Helen Power-Englert: In einem Schreibjournal werden allerlei Gedanken, Notizen und Texte gesammelt. Mein Schreibjournal im Internet orientiert sich an diesem Prinzip, wobei das persönliche Schreiben im Vordergrund steht, sei es in Form von einem Tagebuch oder Journal. Hinzu kommen weitere Schreibthemen und Tipps für Autoren. Ich möchte die Themenauswahl nach und nach erweitern. Generell möchte ich Schreibanregungen geben und andere Menschen zum Schreiben motivieren.

tredition: Können sich Autoren an Sie wenden, wenn Sie sich eine Rezension bei Ihnen wünschen?
Helen Power-Englert: Ja, Anfragen von Autoren sind willkommen, aber ihr Buch sollte thematisch zu meinem Blog passen, zum Beispiel Ratgeber und Sachbücher zu den Themen Kreatives Schreiben, Autobiografisches Schreiben, Ratgeber für Autoren, Webtexte, Bloggen etc. Eventuell auch mal ein Buch zum Thema Lebensführung. Wenn mir ein Buch gefällt, dann stelle ich es gerne auf mein Blog vor. E-Books bespreche ich allerdings nicht. Ich bevorzuge Print-Bücher.

tredition: Schreiben mehrere Personen für Ihren Blog?
Helen Power-Englert: Nein, ich erstelle selbst die Beiträge. Bisher habe ich lediglich einen Gastbeitrag auf meinen Blog veröffentlicht. Alle anderen Artikel habe ich verfasst.

tredition: Was fasziniert Sie am Schreiben und an der Literatur besonders?
Helen Power-Englert: Die vielen Möglichkeiten, die das Schreiben mit sich bringt, faszinieren mich immer wieder. Beim Schreiben kann ich Gedanken und Gefühle einordnen und es eröffnen sich neue Perspektiven. Viele Gedanken oder Ideen entfalten sich während des Schreibens. Literatur ist spannend, abwechslungsreich und anregend.
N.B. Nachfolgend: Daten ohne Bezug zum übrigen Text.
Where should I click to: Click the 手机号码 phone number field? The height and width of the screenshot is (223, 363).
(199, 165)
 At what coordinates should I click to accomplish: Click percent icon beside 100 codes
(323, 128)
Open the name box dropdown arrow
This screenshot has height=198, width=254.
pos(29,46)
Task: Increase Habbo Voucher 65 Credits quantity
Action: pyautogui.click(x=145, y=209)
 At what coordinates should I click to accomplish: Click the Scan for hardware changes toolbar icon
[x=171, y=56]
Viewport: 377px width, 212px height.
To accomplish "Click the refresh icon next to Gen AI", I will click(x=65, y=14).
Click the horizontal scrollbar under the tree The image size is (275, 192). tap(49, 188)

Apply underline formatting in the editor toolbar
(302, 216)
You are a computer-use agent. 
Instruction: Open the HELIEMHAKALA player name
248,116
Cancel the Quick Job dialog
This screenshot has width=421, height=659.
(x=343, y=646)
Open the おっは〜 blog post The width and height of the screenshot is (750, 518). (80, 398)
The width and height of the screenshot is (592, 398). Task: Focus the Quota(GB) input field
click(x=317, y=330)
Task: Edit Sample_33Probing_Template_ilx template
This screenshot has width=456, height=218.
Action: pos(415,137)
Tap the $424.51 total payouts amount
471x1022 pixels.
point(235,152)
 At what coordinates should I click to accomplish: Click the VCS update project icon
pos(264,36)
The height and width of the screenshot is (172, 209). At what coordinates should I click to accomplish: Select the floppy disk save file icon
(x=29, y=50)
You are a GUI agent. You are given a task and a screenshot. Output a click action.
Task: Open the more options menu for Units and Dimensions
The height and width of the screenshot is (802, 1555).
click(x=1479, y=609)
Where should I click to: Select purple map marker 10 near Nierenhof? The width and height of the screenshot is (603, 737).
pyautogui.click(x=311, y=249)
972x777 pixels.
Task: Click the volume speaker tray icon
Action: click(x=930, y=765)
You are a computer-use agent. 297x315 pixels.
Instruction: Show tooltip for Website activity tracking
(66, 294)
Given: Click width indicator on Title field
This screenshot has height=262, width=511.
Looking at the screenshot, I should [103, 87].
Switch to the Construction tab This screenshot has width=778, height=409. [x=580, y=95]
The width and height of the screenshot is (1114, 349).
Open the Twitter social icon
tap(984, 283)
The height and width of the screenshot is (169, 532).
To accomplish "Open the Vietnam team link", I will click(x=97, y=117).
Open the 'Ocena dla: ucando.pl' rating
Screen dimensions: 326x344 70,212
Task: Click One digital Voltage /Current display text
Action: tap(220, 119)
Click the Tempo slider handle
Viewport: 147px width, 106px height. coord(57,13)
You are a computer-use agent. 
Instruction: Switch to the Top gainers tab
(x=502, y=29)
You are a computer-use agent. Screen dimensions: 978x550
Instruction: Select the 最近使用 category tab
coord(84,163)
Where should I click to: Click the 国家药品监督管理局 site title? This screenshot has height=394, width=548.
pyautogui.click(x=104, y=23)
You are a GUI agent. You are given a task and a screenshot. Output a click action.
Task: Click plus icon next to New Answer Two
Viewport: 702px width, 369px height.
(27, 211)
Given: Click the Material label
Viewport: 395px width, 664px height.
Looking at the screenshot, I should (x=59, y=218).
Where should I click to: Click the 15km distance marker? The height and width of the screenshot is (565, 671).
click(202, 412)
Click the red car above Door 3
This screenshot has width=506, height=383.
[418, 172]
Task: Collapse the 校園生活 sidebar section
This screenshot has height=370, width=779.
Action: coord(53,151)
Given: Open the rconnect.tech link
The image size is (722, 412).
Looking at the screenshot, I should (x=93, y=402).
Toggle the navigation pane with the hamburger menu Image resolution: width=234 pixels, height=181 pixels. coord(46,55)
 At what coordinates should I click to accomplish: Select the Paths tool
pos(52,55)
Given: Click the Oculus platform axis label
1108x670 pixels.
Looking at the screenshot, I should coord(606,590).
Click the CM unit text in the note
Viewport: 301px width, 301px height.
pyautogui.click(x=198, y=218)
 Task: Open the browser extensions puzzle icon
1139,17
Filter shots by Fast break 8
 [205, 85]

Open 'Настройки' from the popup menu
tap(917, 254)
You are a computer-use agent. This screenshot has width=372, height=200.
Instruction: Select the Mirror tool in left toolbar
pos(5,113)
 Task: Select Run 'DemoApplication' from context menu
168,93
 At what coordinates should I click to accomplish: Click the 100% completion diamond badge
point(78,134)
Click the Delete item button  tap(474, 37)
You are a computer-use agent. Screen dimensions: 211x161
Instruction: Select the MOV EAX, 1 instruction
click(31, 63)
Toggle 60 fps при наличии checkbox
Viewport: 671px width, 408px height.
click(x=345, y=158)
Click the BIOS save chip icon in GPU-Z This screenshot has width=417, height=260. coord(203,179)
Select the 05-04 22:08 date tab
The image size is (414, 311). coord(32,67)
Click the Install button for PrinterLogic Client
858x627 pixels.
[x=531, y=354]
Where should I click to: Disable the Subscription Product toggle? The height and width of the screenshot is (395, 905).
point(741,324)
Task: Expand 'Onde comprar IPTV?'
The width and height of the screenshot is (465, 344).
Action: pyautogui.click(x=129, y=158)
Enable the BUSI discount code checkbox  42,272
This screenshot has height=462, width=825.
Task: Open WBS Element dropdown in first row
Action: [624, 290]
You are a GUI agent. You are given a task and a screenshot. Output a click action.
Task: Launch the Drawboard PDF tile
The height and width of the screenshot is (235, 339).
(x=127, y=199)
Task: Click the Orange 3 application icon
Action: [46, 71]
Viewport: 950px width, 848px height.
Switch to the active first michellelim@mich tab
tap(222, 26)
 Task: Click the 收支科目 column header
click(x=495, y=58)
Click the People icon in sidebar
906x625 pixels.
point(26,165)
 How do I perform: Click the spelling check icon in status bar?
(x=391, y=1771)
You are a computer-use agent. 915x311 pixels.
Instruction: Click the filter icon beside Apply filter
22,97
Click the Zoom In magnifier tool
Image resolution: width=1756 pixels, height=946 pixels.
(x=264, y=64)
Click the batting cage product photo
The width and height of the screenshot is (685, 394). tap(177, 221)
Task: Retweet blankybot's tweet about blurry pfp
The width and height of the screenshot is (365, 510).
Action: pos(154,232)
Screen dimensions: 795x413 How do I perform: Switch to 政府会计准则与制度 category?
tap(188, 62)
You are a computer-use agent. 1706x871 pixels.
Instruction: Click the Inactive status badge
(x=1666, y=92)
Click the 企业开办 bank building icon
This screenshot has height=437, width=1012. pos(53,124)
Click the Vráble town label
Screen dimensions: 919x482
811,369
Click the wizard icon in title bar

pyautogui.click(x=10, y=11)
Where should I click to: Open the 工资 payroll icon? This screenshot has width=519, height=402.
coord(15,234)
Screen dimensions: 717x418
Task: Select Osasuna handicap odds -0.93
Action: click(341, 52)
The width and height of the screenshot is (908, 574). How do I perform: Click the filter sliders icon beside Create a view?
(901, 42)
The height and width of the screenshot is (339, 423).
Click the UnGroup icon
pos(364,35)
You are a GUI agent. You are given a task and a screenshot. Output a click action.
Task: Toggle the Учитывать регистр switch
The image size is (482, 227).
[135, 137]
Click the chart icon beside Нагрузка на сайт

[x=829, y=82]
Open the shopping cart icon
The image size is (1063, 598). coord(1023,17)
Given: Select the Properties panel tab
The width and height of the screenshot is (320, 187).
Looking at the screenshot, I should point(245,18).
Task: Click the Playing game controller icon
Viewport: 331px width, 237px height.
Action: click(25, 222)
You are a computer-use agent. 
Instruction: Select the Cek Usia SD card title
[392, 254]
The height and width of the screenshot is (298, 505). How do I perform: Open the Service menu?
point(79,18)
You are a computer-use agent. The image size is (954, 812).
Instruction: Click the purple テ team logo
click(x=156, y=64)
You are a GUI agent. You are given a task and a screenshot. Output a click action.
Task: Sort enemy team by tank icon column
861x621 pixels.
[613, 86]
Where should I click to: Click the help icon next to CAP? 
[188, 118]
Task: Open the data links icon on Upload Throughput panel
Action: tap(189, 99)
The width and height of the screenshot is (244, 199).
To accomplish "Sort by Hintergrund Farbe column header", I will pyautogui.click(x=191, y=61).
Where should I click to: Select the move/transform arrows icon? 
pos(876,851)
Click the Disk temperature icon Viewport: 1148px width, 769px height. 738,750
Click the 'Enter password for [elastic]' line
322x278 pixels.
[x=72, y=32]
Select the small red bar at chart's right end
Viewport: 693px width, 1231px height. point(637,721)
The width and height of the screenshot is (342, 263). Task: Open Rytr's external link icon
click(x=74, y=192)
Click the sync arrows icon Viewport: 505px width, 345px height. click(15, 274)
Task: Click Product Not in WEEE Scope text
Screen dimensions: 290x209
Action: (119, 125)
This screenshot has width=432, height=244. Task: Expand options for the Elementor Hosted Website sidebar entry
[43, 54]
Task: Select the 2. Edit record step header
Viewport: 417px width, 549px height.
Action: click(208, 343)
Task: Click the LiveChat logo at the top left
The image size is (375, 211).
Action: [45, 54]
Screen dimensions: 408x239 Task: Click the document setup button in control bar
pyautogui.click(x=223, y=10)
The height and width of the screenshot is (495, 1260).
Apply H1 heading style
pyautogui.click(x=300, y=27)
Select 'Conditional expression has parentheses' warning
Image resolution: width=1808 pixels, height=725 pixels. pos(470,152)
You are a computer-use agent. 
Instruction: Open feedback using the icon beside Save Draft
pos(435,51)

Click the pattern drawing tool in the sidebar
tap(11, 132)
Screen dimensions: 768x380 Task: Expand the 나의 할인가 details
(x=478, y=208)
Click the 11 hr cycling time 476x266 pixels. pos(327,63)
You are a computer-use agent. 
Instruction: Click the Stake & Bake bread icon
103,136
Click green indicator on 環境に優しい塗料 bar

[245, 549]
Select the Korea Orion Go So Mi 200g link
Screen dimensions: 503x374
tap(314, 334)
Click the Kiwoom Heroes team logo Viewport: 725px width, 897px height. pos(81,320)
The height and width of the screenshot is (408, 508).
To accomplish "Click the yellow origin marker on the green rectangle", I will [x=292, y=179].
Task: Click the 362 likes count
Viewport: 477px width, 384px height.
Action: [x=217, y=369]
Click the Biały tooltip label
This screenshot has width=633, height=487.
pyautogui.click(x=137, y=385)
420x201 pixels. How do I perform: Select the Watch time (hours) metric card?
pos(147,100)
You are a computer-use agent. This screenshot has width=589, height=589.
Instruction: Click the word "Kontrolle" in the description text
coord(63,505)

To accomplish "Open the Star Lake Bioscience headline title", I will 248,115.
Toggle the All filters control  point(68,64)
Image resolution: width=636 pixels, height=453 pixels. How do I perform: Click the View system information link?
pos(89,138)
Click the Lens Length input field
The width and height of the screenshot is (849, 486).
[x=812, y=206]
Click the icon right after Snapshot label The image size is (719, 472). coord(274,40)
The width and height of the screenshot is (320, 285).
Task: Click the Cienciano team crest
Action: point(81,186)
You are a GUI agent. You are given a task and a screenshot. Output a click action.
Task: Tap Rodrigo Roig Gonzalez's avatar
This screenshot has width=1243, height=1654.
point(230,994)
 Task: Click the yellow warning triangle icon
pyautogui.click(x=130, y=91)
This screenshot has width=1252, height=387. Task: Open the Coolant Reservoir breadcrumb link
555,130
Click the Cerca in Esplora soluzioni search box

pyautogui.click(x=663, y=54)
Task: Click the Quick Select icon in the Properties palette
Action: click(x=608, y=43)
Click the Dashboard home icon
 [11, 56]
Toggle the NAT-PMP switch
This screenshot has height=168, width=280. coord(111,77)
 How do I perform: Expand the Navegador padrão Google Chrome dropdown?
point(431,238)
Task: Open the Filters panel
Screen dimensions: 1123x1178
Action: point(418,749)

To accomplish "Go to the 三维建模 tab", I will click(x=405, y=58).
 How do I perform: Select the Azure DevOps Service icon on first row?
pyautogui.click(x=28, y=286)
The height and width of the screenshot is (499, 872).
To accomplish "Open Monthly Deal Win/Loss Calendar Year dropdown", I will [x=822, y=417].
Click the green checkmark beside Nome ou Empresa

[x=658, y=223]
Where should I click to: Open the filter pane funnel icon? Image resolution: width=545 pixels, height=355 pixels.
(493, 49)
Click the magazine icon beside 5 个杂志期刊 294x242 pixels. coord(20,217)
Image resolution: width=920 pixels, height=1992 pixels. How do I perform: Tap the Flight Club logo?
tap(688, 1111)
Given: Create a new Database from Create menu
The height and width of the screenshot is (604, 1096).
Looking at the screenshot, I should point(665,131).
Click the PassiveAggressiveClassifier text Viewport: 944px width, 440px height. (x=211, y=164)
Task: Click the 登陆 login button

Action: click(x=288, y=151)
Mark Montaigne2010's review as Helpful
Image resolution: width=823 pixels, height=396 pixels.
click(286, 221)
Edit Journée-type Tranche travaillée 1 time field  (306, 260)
tredition: Welches Augenmerk legen Sie auf Bücher von Independent-Autoren?
Helen Power-Englert: Die Buchqualität ist für mich stets ausschlaggebend. Independent-Autoren schreiben nicht nur ein Buch, sondern tragen die Verantwortung für die Veröffentlichung, beispielsweise für das Lektorat, die Buchgestaltung und die Vermarktung. Die Qualität des Buches hängt von dem Engagement des Autors ab. Deshalb werden die Bücher von Independent-Autoren zuweilen kritisch betrachtet. Am Ende entscheiden die Leser, ob ein Buch gelungen ist oder nicht. Bisher habe ich erst ein paar Bücher von Independent-Autoren gelesen. Ich lese Bücher, die mich ansprechen, ob von bekannten oder unbekannten Autoren.